CHP Şanlıurfa Milletvekili Mahmut Tanal, cezaevleriyle ilgili açıklamasında, “Yaşanan hak ihlalleri, bireysel trajedilerin ötesine geçmiş; artık sistematik bir eziyet, ayrımcılık ve işkence tablosuna dönüşmüştür” dedi. Tanal, “Hiç kimse tedaviden, eğitimden, ailesine ulaşmaktan, avukata erişmekten ve insan gibi muamele görmekten mahrum bırakılamaz” diyerek, ilgili kurumlara “Bu utancı durdurun” çağrısında bulundu.
CHP’li Mahmut Tanal, sosyal medya hesabından yaptığı açıklamada, cezaevilerinde yaşanan hak ihlallerine dikkati çekti. Tanal, paylaşımında şunları ifade etti:
“BASINA VE KAMUOYUNA
Cezaevlerinde yaşanan hak ihlalleri, bireysel trajedilerin ötesine geçmiş; artık sistematik bir eziyet, ayrımcılık ve işkence tablosuna dönüşmüştür.
Metris Cezaevi’nde tutulan birçok yurttaş; tüberküloz, Parkinson, kalp rahatsızlıkları, bipolar bozukluklar, psikolojik travmalar ve ağır sağlık sorunlarıyla mücadele ederken, temel tedavi haklarından dahi yoksun bırakılmaktadır. Hastalara ilaç temin edilmemekte, kötü muamele nedeniyle moralleri çökmekte, görüş ve iletişim hakları sınırlanmakta, hatta eğitim hakkı engellenmektedir.
Ceza İnfaz Kanunu’nun 6. maddesi açıkça der ki:
‘Ceza infaz kurumlarında bulunan herkes, insan onuruna uygun şekilde muamele görme hakkına sahiptir.’
Ancak mevcut uygulamalar bu yasanın ve Anayasa’nın 17. maddesinin (“Kimseye işkence, insanlık dışı veya onur kırıcı ceza uygulanamaz”) alenen ihlalidir.
Üstelik, bu gençler arasında üniversite sınavına hazırlananlar, ailesinin geçimini üstlenenler, hastalara bakanlar ve yalnız başına hayatta kalmaya çalışanlar bulunmaktadır.

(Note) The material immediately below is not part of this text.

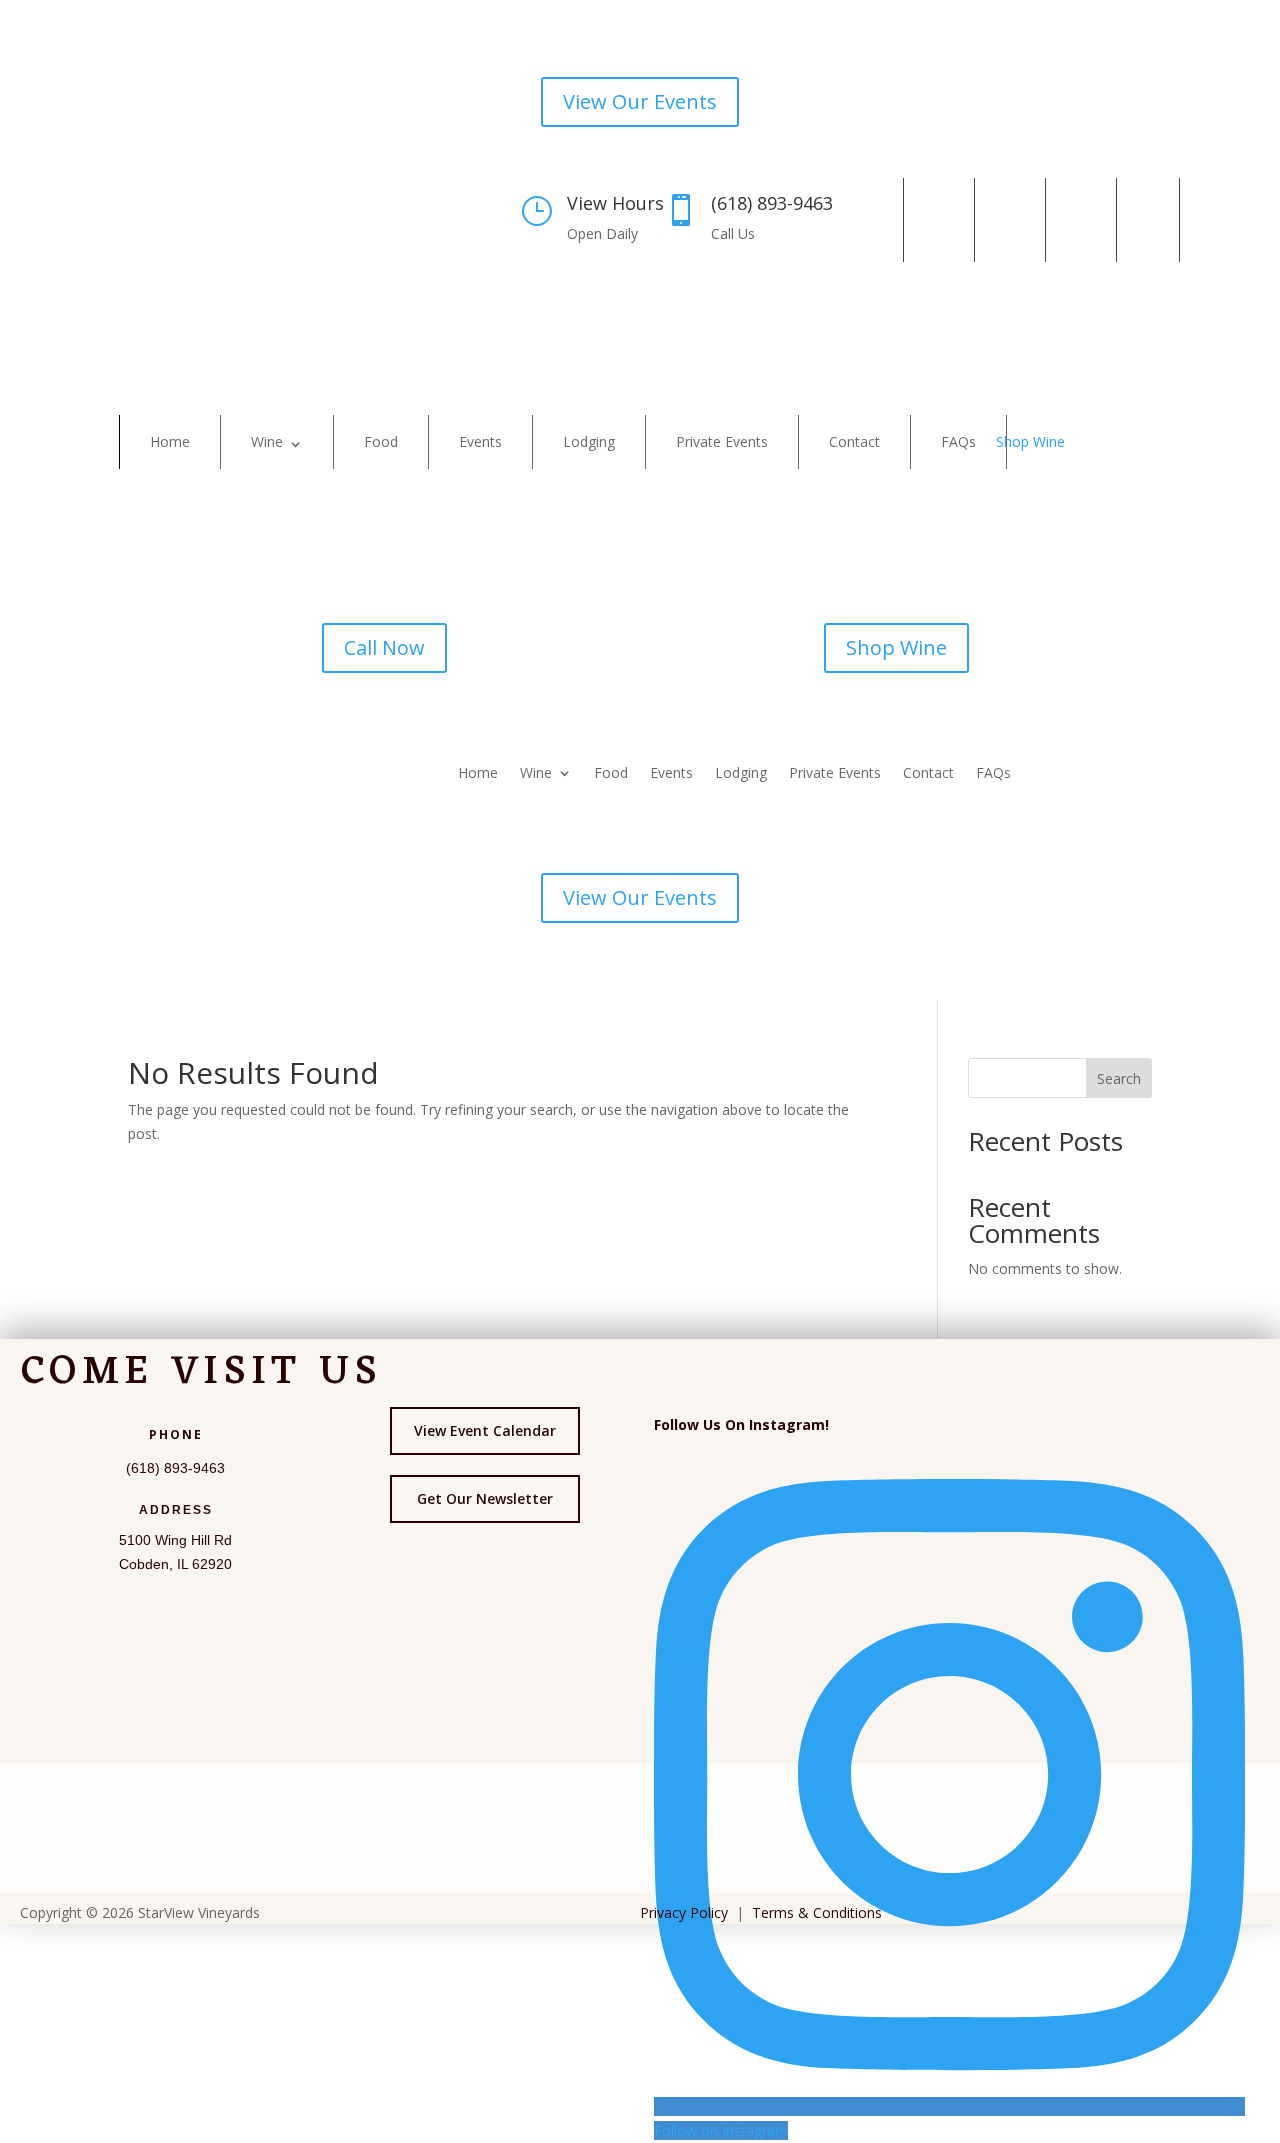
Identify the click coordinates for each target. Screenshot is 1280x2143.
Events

Barışçıl ve silahsız şekilde ifade özgürlüğünü kullandığı için cezaevinde bulunan bireylerin maruz kaldığı bu zulüm, Avrupa İnsan Hakları Sözleşmesi’nin 3. ve 10. maddelerine de aykırıdır.
Ceza, özgürlüğün kısıtlanmasıdır; insanlık onurunun yok edilmesi değil!
Hiç kimse tedaviden, eğitimden, ailesine ulaşmaktan, avukata erişmekten ve insan gibi muamele görmekten mahrum bırakılamaz!
Buradan Adalet Bakanlığı’na, Türkiye İnsan Hakları ve Eşitlik Kurumu’na ve Cezaevi İzleme Kurulları’na sesleniyoruz:
Bu utancı durdurun!
Her bir bireyin sağlık, yaşam ve savunma hakkı vardır. Genç yaşta cezaevine girmiş çocuklar, hukuk devletinin değil, vicdansız bir sistemin kurbanı olamaz!
Bu sürecin takipçisiyiz. Hak ihlallerine göz yuman her yetkili, Anayasa ve insan hakları önünde sorumludur.”